3. The claimant in a workmen’s compensation case is entitled to an award including attorney fees only when the employer defends the claim without reasonable grounds. Code Ann. § 114-712; LaFavor v. Aetna Casualty & Surety Co., 117 Ga. App. 873 (162 SE2d 311). The award included $500 attorney fees, which is made an enumeration of error on the cross appeal, as follows: "I find further claimant’s attorney is entitled to an attorney’s fee in the amount of $500. That had he not prosecuted this claim, the statute would have run on claimant. I find further... claimant was not paid under an approved agreement which he signed in good faith..."
The special circumstances of this case uphold this finding of fact.
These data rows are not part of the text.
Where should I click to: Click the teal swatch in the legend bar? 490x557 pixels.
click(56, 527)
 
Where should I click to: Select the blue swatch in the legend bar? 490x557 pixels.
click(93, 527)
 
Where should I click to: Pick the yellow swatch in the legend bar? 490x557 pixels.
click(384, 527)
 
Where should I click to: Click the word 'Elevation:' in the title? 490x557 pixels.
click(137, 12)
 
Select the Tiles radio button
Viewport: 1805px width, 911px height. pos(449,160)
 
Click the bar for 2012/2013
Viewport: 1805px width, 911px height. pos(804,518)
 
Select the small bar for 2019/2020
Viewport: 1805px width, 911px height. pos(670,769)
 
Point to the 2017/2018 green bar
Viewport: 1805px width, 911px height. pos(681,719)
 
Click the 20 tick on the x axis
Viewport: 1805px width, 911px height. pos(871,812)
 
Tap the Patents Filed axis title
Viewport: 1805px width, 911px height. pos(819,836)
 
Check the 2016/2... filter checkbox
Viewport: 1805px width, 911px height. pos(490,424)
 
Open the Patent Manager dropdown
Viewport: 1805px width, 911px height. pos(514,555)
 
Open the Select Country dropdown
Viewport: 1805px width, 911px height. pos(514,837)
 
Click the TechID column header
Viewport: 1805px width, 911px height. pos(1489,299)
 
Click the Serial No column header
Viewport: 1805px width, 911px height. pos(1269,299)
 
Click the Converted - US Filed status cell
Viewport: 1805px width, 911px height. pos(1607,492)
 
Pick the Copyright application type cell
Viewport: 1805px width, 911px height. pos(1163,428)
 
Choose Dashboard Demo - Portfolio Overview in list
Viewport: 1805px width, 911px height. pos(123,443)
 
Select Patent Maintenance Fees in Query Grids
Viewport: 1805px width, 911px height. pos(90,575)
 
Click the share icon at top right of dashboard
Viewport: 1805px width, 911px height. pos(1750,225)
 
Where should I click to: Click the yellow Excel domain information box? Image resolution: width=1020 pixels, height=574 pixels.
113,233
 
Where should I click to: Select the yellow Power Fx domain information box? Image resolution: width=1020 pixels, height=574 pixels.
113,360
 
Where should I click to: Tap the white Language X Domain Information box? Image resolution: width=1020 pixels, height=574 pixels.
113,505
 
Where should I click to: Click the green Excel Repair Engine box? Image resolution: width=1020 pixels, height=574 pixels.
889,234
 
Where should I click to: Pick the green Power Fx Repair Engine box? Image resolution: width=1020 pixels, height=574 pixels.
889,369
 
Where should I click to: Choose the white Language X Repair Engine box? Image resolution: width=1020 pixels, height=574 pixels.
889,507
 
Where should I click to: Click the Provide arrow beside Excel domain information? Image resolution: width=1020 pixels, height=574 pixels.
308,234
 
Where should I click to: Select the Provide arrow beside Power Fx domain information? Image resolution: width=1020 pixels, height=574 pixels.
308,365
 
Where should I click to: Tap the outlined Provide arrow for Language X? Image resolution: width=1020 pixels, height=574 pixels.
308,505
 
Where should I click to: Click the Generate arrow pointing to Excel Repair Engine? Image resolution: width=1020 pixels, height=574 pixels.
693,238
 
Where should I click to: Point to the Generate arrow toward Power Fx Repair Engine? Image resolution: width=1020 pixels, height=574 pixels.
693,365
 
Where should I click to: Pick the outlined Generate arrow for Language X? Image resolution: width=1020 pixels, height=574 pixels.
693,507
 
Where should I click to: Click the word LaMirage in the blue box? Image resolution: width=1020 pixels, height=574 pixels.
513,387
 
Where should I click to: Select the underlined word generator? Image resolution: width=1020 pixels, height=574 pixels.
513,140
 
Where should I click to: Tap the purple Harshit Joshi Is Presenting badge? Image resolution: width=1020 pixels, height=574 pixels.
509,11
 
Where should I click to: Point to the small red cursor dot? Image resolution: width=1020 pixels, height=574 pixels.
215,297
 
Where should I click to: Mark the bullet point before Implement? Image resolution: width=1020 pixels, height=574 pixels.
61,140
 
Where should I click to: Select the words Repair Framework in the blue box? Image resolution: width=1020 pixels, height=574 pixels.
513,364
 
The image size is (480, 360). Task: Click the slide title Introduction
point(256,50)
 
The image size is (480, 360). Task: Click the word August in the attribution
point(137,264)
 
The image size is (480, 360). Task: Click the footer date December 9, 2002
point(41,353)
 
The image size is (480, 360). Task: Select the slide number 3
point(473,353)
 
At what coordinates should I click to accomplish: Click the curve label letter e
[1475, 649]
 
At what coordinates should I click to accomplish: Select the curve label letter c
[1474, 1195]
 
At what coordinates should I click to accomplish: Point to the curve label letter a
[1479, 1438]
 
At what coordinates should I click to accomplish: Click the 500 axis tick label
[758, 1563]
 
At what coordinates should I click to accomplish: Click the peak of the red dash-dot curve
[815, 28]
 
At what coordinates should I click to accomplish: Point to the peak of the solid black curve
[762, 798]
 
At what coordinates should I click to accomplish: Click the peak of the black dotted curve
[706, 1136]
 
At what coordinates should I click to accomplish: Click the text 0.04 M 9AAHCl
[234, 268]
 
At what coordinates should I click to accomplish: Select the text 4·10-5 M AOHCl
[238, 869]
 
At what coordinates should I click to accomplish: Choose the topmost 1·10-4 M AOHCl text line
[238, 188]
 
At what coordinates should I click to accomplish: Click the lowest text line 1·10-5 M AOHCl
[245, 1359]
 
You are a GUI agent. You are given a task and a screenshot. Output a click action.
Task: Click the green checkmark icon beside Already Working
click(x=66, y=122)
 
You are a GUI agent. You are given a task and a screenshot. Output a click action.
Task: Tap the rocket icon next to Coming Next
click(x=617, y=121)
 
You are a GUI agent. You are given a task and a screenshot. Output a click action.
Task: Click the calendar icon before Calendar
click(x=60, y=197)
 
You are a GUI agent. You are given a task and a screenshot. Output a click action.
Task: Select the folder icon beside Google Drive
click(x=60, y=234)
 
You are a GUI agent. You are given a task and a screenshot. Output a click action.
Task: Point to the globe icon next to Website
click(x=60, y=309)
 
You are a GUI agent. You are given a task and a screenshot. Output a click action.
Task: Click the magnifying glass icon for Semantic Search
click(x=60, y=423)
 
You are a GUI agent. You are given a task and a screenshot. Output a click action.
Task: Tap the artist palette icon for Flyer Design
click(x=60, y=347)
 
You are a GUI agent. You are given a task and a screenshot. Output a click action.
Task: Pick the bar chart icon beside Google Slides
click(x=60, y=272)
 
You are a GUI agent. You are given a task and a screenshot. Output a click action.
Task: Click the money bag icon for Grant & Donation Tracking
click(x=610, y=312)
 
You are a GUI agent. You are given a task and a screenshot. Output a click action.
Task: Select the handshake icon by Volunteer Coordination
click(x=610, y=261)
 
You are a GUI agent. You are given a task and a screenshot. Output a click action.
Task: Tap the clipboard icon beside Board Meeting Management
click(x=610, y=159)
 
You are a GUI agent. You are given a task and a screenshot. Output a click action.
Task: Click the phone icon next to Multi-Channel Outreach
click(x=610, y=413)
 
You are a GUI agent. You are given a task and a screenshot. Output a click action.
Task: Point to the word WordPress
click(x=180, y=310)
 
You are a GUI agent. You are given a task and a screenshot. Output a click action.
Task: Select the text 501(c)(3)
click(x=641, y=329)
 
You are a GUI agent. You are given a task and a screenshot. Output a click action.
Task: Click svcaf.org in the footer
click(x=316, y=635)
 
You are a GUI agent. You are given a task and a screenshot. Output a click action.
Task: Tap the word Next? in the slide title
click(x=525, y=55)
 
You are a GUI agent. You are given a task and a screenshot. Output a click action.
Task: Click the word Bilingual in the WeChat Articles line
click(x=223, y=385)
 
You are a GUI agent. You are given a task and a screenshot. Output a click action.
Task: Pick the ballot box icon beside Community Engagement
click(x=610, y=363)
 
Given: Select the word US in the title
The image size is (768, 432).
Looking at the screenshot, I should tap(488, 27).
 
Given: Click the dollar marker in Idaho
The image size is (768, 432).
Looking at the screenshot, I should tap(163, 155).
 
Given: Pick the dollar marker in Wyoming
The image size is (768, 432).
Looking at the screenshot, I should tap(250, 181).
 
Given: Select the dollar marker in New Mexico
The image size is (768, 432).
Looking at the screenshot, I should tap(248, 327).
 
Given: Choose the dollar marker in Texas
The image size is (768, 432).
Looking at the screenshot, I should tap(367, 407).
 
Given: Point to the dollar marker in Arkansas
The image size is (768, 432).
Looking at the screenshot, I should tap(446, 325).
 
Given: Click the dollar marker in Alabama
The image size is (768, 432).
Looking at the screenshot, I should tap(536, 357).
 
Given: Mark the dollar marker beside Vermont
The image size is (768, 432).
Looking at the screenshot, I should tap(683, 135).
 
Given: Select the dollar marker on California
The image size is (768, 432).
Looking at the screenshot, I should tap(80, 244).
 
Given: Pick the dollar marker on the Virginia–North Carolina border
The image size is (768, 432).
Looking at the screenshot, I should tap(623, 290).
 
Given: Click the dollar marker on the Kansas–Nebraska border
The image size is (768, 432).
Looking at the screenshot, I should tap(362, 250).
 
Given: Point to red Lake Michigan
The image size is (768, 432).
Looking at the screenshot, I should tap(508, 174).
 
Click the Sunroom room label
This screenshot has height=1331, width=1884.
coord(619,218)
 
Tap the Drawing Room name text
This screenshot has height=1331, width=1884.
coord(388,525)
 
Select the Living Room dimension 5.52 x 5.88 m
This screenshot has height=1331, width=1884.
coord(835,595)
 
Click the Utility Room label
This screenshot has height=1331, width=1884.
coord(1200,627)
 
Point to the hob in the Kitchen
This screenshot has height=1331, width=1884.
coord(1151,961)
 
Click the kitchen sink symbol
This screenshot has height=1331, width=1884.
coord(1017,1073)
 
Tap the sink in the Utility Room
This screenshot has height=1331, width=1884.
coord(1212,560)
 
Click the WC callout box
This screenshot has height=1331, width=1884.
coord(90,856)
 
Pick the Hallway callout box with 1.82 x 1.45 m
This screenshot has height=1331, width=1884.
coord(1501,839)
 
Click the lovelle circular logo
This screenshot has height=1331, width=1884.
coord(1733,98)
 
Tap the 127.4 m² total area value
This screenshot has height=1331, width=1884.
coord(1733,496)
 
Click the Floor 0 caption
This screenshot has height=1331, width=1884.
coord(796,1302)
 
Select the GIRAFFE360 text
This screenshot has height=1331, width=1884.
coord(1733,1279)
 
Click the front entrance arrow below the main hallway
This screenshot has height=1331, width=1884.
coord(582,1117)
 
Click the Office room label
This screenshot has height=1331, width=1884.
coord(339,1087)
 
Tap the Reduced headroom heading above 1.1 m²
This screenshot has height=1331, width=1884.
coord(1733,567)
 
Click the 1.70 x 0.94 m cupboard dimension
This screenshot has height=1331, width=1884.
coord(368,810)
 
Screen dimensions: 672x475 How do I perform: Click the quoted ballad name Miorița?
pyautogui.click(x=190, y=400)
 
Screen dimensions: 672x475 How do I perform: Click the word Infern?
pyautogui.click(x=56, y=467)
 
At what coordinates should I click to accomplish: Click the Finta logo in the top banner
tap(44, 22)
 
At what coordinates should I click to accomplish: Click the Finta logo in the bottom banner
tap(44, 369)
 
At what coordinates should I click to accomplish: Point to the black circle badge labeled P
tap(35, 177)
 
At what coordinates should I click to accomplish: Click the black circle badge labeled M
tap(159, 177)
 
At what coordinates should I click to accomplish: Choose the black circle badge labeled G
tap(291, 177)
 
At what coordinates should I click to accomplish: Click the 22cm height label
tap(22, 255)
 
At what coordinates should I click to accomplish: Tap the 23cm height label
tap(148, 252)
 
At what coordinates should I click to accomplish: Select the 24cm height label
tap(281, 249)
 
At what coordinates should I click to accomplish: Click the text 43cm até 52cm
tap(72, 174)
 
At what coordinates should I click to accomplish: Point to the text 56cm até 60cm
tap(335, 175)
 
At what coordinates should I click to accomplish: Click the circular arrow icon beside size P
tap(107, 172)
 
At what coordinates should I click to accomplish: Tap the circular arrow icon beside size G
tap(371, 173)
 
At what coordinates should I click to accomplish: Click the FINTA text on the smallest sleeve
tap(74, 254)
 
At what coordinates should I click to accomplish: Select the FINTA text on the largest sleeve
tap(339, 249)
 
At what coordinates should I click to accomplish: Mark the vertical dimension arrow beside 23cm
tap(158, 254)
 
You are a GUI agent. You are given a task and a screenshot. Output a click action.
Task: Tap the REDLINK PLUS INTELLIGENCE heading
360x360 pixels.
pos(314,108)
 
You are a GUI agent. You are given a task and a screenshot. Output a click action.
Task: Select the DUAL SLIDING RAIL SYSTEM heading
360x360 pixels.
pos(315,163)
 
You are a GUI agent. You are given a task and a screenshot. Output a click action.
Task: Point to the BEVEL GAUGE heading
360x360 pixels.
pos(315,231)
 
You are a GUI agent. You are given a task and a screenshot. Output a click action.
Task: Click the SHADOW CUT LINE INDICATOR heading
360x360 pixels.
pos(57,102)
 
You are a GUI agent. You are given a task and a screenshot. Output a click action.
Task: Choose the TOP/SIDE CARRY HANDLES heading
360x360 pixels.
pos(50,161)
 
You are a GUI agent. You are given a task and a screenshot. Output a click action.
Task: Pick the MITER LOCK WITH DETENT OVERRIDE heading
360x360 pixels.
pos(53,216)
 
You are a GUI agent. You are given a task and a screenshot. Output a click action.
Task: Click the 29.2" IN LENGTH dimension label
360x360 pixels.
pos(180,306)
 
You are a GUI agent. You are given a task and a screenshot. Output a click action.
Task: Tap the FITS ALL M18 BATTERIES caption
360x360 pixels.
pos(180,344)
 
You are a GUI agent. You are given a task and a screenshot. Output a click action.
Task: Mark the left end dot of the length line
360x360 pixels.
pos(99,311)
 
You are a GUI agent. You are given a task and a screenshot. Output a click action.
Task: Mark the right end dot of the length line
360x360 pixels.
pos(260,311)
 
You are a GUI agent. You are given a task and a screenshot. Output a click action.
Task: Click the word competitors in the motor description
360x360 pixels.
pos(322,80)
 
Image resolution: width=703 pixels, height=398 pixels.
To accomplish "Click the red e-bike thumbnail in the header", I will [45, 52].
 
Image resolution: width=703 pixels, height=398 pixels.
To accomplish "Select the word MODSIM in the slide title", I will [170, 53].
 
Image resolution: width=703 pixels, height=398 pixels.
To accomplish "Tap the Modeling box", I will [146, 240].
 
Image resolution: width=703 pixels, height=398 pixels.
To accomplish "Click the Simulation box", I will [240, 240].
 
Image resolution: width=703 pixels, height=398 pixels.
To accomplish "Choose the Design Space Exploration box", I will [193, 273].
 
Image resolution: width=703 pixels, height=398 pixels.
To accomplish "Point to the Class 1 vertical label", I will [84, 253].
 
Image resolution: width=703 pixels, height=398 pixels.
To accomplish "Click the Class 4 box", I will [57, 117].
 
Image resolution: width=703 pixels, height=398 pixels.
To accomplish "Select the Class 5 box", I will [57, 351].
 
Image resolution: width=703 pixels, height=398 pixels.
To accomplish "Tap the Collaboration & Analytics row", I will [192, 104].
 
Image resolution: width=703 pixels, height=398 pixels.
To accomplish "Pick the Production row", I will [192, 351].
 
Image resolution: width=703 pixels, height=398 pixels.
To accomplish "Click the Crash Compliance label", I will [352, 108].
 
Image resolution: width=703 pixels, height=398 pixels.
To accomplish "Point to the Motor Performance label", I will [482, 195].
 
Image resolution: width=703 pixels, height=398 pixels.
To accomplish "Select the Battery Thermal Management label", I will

It appears that the claimant was called into the office, signed an agreement to receive compensation, and was then given a check for less than the compensation owing through March 31 which the employer admitted was due him and told to sign a Form 19, an amendment to the agreement which *195acknowledged his ability to return to work and cessation of disability, apparently to be used as a substitute for the former final settlement forms. Because the supplemental agreement was not signed by Harris the employer refused to sign the agreement to pay and file it with the board. It accordingly had no effect on the case. Taylor v. Sunnyland Packing Co., 112 Ga. App. 544, 546 (145 SE2d 587). The contention that the employer’s offer to sign an agreement to pay compensation was contingent on obtaining the contemporaneous supplemental agreement ending compensation is entirely specious, as in contravention of Code § 114-705. The claim adjuster’s testimony that he had canceled the first draft which was made out for one week’s compensation and issued another for a lesser amount, and that he did not have the agreement filed, are some evidence to substantiate the finding of the hearing director. The contention of the employer and insurer that they in fact first requested a hearing before the board, prior to the demand for hearing by Harris’ counsel, and that this fact was ignored in the award, is not substantiated by the record. It appears that counsel for the employer, in a letter to counsel for the employee dated February 16, 1971, stated that the former would request a hearing, and the letter itself indicated an open copy to the board, but there is no evidence that the board ever in fact received any request for hearing from the employer. A claim was filed on behalf of the employee at the beginning of March, 1971. We agree with the director that such steps as were taken by the employer toward adjudication were initiated by counsel for the claimant, and that under all the circumstances the award of attorney fees was reasonable.
Argued January 2, 1973
— Decided February 2, *1961973
*195
Judgment affirmed in both cases.
Bell, C. J., and Quillian, J., concur.
— Rehearing denied February 15, 1973.
Robert T Efurd, Jr., for appellant.
Neely, Freeman & Hawkins, Edgar A. Neely, Jr., Andrew J. Hamilton, for appellees.